Impact assessments are vital tools to support civil rights in the context of personal data processing, but they should consider broader harms than those covered by federal anti-discrimination laws. In turn, a record of algorithmic risk assessments and FTC reports on discrimination or other effects of algorithms can inform future debate about forms of discrimination and the broader risks or benefits of algorithmic decision-making. We therefore concur with the USCDPA’s approach in putting algorithmic impact assessments in a separate section from civil rights provisions and in a title on obligations of the entities that collect and use personal information. We also concur with the USCDPA that algorithmic decision-making impact assessments should be mandatory only for large data holders.
We depart from both bills in proposing to broaden the scope of algorithmic decision-making impact assessments for large data holders to include both an initial risk assessment prior to deploying algorithmic decision-making and annual audits of the results after deployment to evaluate outcomes.
Both COPRA and the USCDPA prescribe their respective obligations for algorithmic decision-making impact assessments and privacy risk assessments annually.

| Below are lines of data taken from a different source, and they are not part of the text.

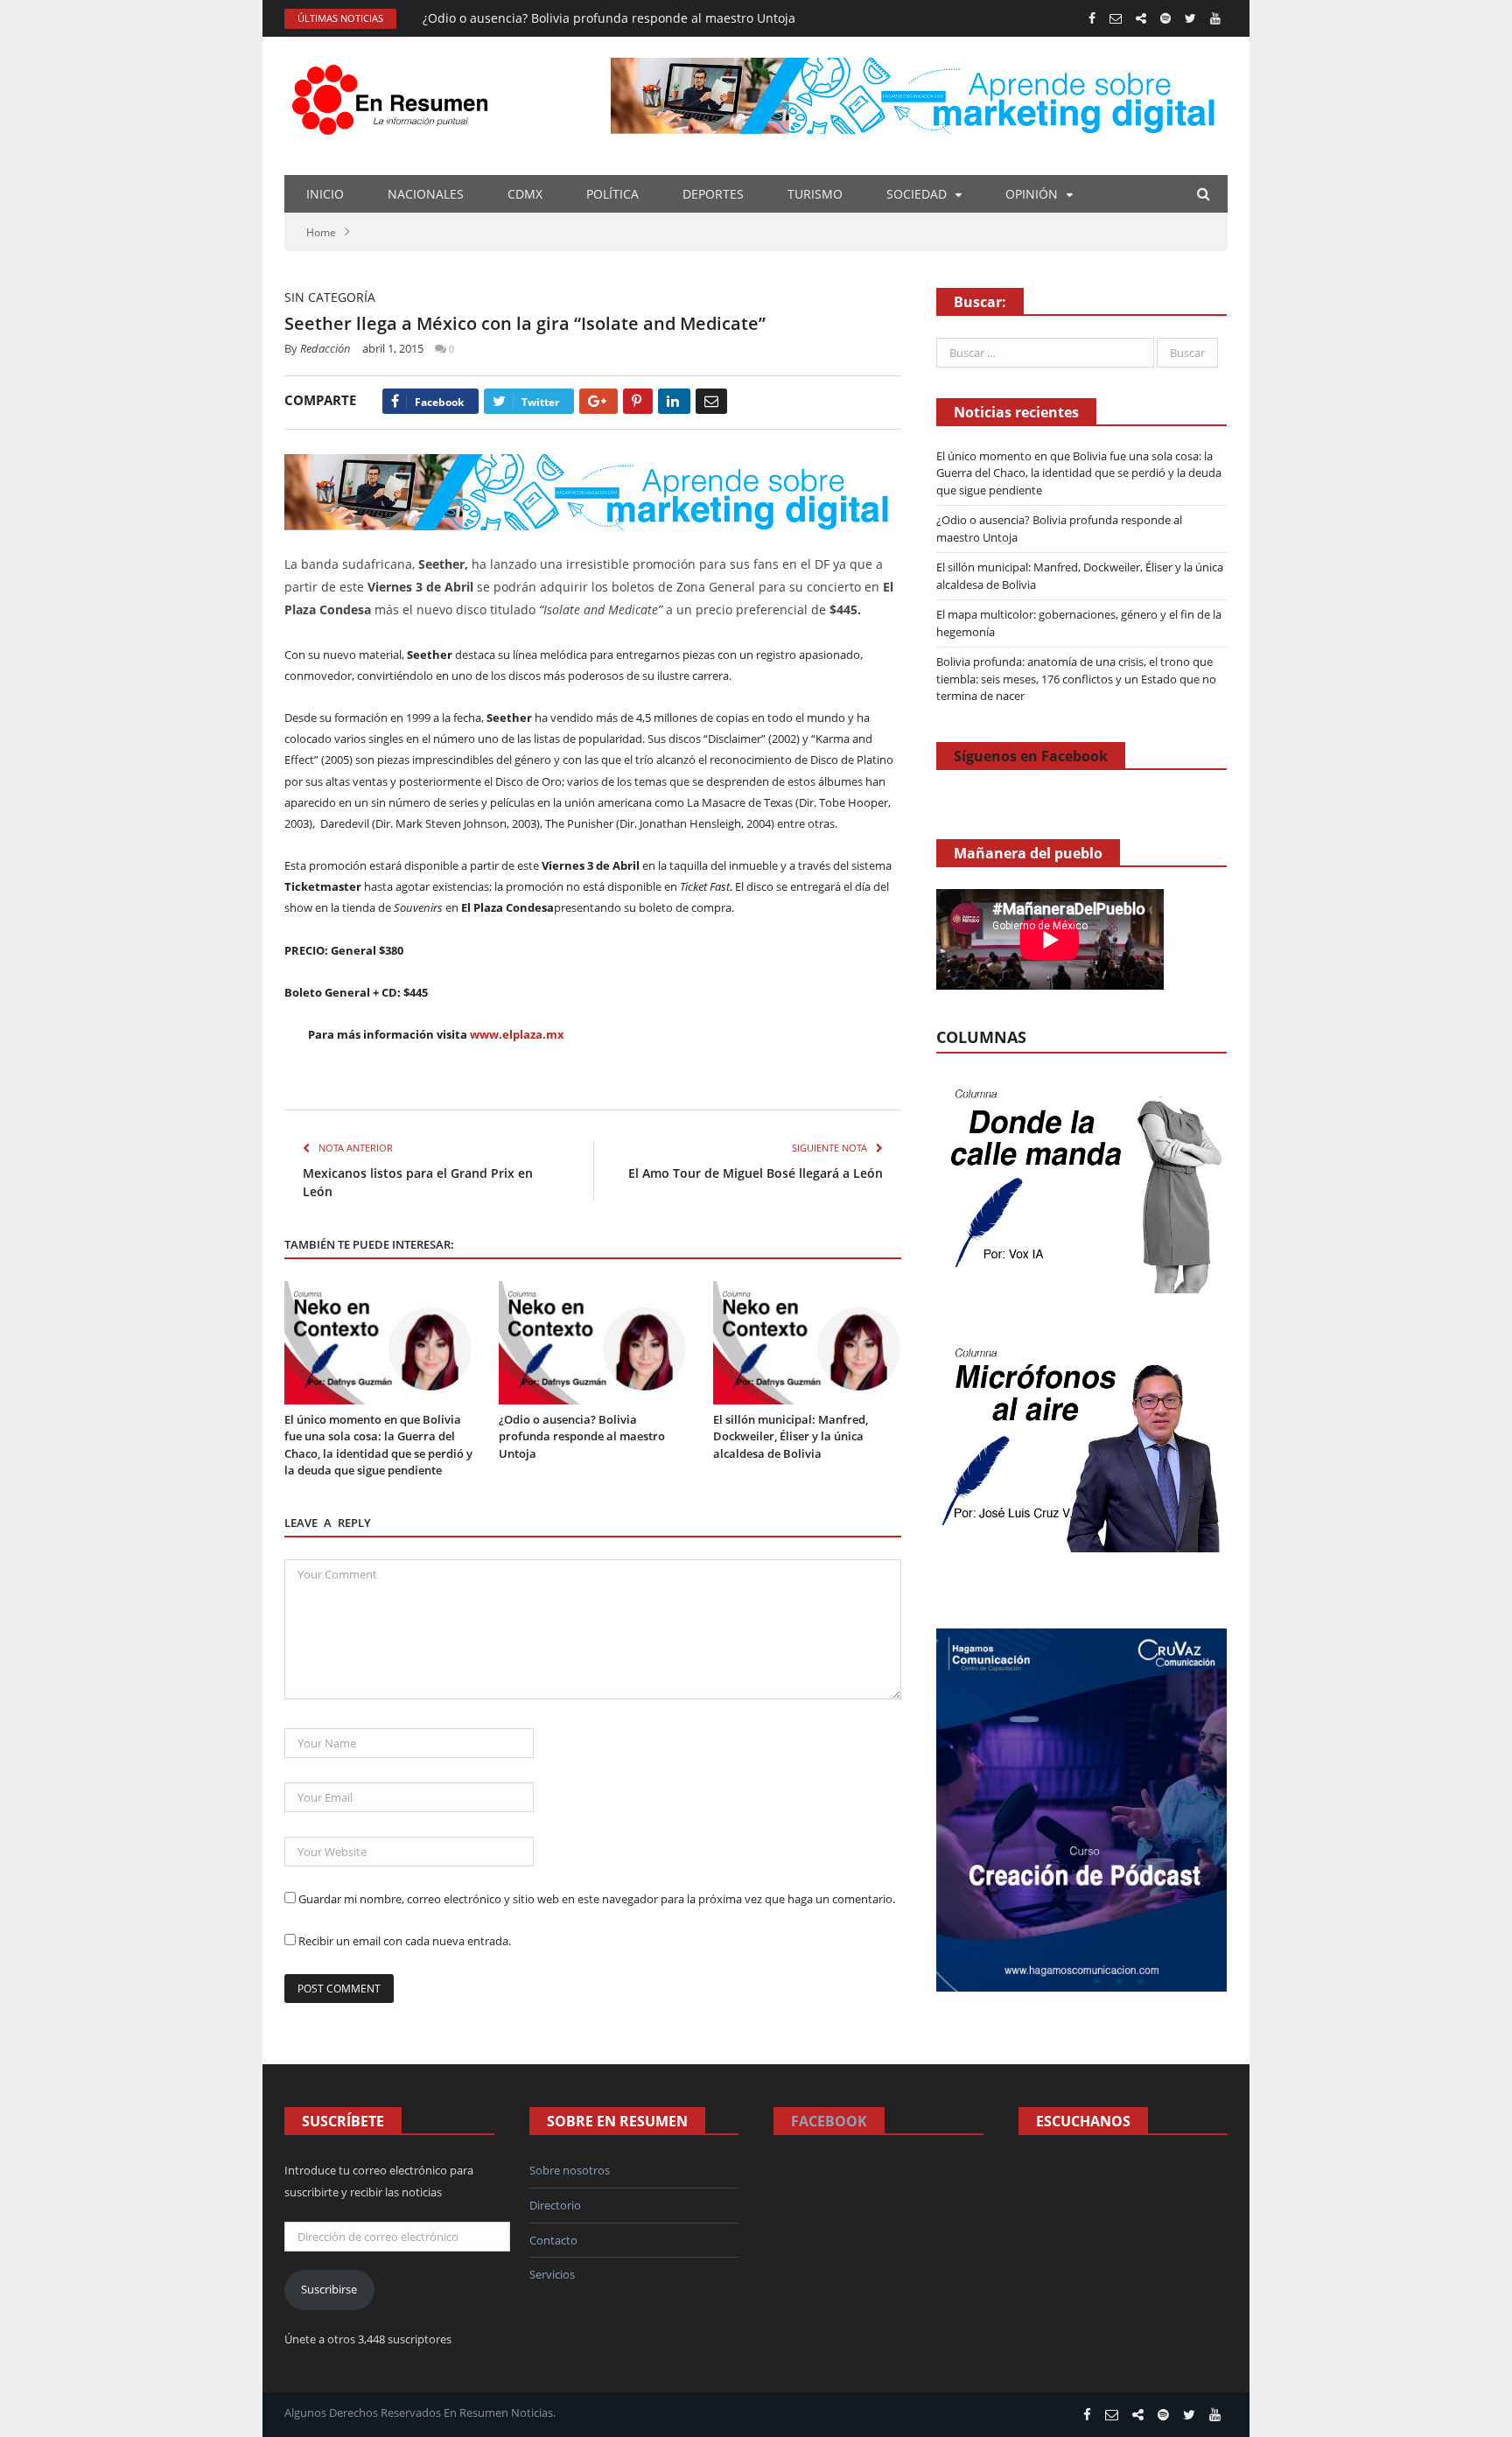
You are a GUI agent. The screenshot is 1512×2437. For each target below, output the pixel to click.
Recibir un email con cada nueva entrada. (404, 1941)
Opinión (1031, 194)
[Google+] (598, 401)
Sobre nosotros (569, 2170)
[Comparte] (1141, 18)
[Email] (711, 401)
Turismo (815, 194)
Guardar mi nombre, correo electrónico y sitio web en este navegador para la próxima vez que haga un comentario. (596, 1899)
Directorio (555, 2205)
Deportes (713, 194)
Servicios (552, 2274)
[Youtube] (1215, 18)
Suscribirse (329, 2289)
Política (612, 194)
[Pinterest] (638, 401)
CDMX (525, 194)
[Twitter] (1190, 18)
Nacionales (426, 194)
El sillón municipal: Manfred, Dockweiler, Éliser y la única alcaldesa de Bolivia (790, 1436)
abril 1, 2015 (393, 348)
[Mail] (1115, 18)
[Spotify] (1165, 18)
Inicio (325, 194)
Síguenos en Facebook (1031, 756)
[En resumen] (396, 96)
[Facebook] (1092, 18)
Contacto (553, 2240)
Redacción (325, 348)
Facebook (829, 2121)
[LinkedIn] (674, 401)
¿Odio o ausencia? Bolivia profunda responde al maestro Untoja (609, 18)
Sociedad (916, 194)
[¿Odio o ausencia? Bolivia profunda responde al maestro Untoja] (593, 1342)
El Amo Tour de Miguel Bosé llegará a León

Although annual assessments can provide an important ongoing factual record, the effect would be that most entities would conduct assessments after the fact, alongside whatever other algorithmic decision-making they deploy over the course of the year. Because advance thought on the impact of algorithmic decision-making is essential to avoid undesirable outcomes, we recommend requiring large data holders to conduct impact assessments when “considering” using a new algorithmic decision-making system—not just within one year.
We also suggest broadening the types of algorithmic decisions covered. COPRA lists only five specific categories: housing, education, employment, credit and public accommodations. All of these clearly can have a major impact on people’s lives. To protect individuals and enlarge understanding of the impact of algorithmic decision-making, we believe the trigger to conduct algorithmic decision-making impact assessments should be when covered entities consider using systems that more broadly “may have a significant effect on individuals”—similar to provisions on “automated individual decision-making” in the EU’s General Data Protection Regulation.
Targeting algorithmic decision-making impact assessments to large data holders would not free smaller entities from any responsibility for the effects of their algorithms because, as we conceive it, all covered entities would still be subject to the duty of care—which would mandate nondiscrimination—and to a baseline obligation to consider privacy risks and benefits to individuals.
Privacy Is a Civil Rights Issue
Machines should not have a license to discriminate where humans cannot. Nondiscrimination provisions belong in privacy legislation because the use of personal information to discriminate implicates interests at the core of what privacy should protect—controlling how personal information is used and ensuring that this information is not used against the interests of individuals.